Raw records
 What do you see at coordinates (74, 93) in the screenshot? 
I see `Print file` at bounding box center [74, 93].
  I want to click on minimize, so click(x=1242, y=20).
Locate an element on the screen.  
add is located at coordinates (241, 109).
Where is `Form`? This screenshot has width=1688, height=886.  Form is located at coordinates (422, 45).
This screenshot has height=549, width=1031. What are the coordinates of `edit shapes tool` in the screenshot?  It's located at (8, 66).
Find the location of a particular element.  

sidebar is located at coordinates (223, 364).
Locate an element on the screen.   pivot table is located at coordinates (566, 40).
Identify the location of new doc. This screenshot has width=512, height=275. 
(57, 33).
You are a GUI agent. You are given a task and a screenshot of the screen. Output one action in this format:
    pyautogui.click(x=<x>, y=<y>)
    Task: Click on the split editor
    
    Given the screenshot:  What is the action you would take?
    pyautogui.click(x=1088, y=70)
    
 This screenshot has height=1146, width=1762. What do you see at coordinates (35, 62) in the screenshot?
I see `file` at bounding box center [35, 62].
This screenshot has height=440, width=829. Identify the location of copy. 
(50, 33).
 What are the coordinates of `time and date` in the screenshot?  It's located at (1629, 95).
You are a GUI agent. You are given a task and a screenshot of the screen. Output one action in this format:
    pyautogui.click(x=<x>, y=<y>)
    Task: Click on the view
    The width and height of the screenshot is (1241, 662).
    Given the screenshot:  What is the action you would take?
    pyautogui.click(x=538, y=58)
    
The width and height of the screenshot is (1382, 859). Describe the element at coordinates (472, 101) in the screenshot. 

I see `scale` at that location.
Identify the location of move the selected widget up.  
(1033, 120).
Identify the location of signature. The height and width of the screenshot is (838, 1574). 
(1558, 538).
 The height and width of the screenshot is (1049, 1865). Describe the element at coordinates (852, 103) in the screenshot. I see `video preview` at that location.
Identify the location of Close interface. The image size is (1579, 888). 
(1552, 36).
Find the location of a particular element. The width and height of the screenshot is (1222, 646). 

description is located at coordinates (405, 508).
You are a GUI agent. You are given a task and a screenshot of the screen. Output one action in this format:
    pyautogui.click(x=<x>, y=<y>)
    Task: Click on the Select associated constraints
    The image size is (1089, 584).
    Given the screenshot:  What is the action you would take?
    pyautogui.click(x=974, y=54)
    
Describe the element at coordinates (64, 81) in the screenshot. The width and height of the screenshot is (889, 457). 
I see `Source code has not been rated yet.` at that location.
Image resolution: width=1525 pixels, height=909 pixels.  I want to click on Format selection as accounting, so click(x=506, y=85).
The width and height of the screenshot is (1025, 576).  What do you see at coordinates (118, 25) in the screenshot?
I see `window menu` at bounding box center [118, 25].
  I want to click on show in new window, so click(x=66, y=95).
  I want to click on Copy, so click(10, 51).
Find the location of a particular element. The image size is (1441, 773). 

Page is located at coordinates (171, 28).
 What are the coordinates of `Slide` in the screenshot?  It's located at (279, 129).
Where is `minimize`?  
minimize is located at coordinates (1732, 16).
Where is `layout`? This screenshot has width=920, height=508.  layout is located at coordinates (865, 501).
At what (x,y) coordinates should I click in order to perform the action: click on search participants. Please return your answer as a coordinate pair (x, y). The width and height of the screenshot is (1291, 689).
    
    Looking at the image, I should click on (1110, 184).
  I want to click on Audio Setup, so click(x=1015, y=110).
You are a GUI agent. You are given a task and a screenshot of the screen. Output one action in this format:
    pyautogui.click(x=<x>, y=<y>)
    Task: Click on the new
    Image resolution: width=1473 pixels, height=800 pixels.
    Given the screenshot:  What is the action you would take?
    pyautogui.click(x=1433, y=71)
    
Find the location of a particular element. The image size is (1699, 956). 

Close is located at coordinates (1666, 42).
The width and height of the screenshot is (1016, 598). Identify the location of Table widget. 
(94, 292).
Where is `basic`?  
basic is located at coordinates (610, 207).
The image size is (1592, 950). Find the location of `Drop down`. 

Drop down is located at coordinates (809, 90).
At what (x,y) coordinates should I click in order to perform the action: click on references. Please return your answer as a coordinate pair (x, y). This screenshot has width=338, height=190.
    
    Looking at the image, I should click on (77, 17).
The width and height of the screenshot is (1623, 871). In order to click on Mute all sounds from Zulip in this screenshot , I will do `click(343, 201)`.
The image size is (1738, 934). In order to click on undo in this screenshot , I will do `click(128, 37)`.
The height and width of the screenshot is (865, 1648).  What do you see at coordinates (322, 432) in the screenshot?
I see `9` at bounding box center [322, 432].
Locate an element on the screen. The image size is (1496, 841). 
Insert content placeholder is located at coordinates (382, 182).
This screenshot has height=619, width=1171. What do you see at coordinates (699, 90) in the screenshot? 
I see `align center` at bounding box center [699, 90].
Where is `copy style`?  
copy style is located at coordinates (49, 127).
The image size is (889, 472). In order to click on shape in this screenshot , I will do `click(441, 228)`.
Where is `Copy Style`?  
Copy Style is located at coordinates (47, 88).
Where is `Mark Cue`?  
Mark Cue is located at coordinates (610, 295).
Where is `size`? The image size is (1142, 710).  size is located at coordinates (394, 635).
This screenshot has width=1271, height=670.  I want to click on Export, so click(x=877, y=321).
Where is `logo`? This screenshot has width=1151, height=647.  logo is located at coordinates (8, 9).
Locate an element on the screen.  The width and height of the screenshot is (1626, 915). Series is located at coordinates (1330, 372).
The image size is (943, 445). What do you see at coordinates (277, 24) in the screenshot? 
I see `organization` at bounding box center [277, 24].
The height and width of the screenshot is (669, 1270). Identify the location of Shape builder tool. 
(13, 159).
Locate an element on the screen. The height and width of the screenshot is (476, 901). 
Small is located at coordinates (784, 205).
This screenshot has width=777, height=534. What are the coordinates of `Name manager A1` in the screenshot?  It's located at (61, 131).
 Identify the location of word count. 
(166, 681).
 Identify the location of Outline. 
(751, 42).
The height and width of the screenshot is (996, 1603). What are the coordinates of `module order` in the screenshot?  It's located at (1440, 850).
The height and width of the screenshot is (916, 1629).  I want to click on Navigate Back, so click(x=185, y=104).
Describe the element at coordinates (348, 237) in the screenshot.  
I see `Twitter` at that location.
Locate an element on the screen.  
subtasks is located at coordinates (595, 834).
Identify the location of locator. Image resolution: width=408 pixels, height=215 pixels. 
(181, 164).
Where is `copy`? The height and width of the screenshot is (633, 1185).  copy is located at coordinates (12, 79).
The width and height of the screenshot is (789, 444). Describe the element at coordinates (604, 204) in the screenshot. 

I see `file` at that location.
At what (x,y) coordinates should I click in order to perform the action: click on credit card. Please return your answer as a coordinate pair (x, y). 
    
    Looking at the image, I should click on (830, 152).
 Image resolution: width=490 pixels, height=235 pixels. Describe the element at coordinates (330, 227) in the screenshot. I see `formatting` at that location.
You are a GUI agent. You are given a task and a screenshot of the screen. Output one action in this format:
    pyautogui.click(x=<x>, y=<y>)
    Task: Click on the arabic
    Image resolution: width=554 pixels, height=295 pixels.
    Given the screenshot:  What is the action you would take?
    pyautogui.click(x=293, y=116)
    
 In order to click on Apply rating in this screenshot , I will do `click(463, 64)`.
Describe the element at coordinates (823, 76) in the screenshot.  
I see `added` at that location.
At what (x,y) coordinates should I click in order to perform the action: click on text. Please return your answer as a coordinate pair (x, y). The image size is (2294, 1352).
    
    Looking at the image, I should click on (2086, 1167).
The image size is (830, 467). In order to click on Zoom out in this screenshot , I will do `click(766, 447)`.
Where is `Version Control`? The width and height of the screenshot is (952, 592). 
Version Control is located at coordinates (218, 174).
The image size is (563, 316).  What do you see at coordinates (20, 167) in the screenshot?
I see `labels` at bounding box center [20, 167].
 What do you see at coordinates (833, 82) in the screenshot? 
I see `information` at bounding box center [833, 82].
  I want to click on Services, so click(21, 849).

■ **Task to complete**
Copy the lines of the material above, from the line with "is (2294, 1352)." to the line with "The image size is (830, 467).", both of those lines included, and nothing else.

■ **Task response**
At what (x,y) coordinates should I click in order to perform the action: click on text. Please return your answer as a coordinate pair (x, y). The image size is (2294, 1352).
    
    Looking at the image, I should click on (2086, 1167).
The image size is (830, 467). In order to click on Zoom out in this screenshot , I will do `click(766, 447)`.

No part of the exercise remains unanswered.